_CHALLENGES:_
**a)** Answer the following from the article on office construction:
(i) What percentage increase in private office construction starts did Alex Carrick expect for 2017?
(ii) By what percentage did office-based employment increase last year?
(iii) When businesses need more room, what kind of expansion are they now more prone to?
**b)** Quote verbatim the stretch of the article on office construction from "Why office demand" through "according to Carrick.".

_DOCUMENT SECTION:_

------------------------

Dodge Data & Analytics predicted in its 2017 Dodge Construction Outlook that office construction starts would finish 2016 9% higher than in 2015, primarily due to a few megaprojects in New York City, but would surpass that mark for 2017 with 10% more construction starts, or 10 million more square feet than in 2016.

In fact, Dodge predicted the office sector will see the strongest surge in starts of any other segment of commercial construction this year.

Alex Carrick, chief economist for ConstructConnect, said he expects an 11.3% uptick in private office construction starts in 2017, or $20.5 billion. "The cycle seems to be pretty strong," he said, reminiscent of 2007 and 2013 peaks.

Experts explain that demographic preference and employment factors are playing a role in the expected rise in the office sector this year, as well as creating a shift in office design trends.
Why office demand is on the rise

Carrick said the sector's growth is being driven by office-based employment, which saw a 1.5% increase last year. Job growth in professional business services, accounting and bookkeeping, architectural and engineering services, computer design services, telemarketing and customer service call centers are all driving the need for more office space, according to Carrick.

But there's more to the story than just the numbers. It's also about the "why" of the cities in which companies are choosing to build and the "who" they're trying to attract.

Long gone are the days when downtown workers scurried home to the suburbs, according to John Dempsey, principal of commercial development company CA Ventures' CA Office division. Workers are skewing younger, and millennials often prefer a downtown, walkable lifestyle — a trend that has not gone unnoticed on the part of employers.

Growing popularity of urban areas

The key to this draw is walkable neighborhoods with access to public transportation. These areas are where many employers have set their sights for new office construction. "You won't see the same surge in other locations that don't have that," Dempsey said.
Shifting trends in office design

The trend toward a more community-based lifestyle, Dempsey said, has trickled down to office design as well. Businesses are consolidating their floorplans and looking at office space "as a tool rather than a birthright."

When businesses need more room, they're now more prone to horizontal expansion rather than vertical growth. "They don't need one person in one work station when they’re on the road most of the time," Dempsey said.

He noted that it's more common today for office space to be designed to enhance communication and sharing among coworkers, which results in getting work done faster. Dempsey said that no one has the time or finds it necessary to search for an answer across several floors of operations or wait for an email or a phone call. "Line of sight is very important these days," he said.

When it comes to the contractors building all this new office space, Dempsey said he hasn’t seen any problems with those in the office sector being able to handle the work. But when the market gets busy, developers benefit by having a proven group of contractors in the pipeline, he noted.

------------------------

_DATA EXTRACT:_
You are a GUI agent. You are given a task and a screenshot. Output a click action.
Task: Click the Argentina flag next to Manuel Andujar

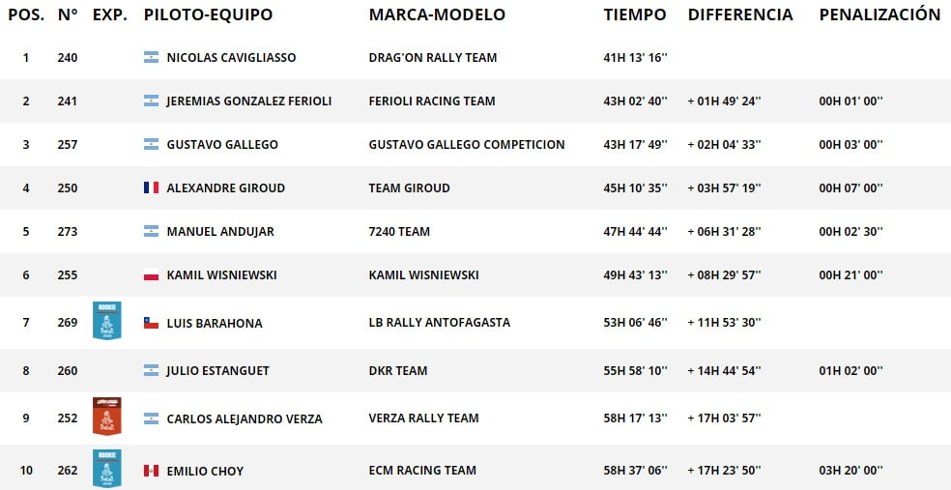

------------------------

_EXERCISE RESPONSES:_
**a)**
(i) 11.3%
(ii) 1.5%
(iii) Horizontal expansion rather than vertical growth

**b)**
Why office demand is on the rise

Carrick said the sector's growth is being driven by office-based employment, which saw a 1.5% increase last year. Job growth in professional business services, accounting and bookkeeping, architectural and engineering services, computer design services, telemarketing and customer service call centers are all driving the need for more office space, according to Carrick.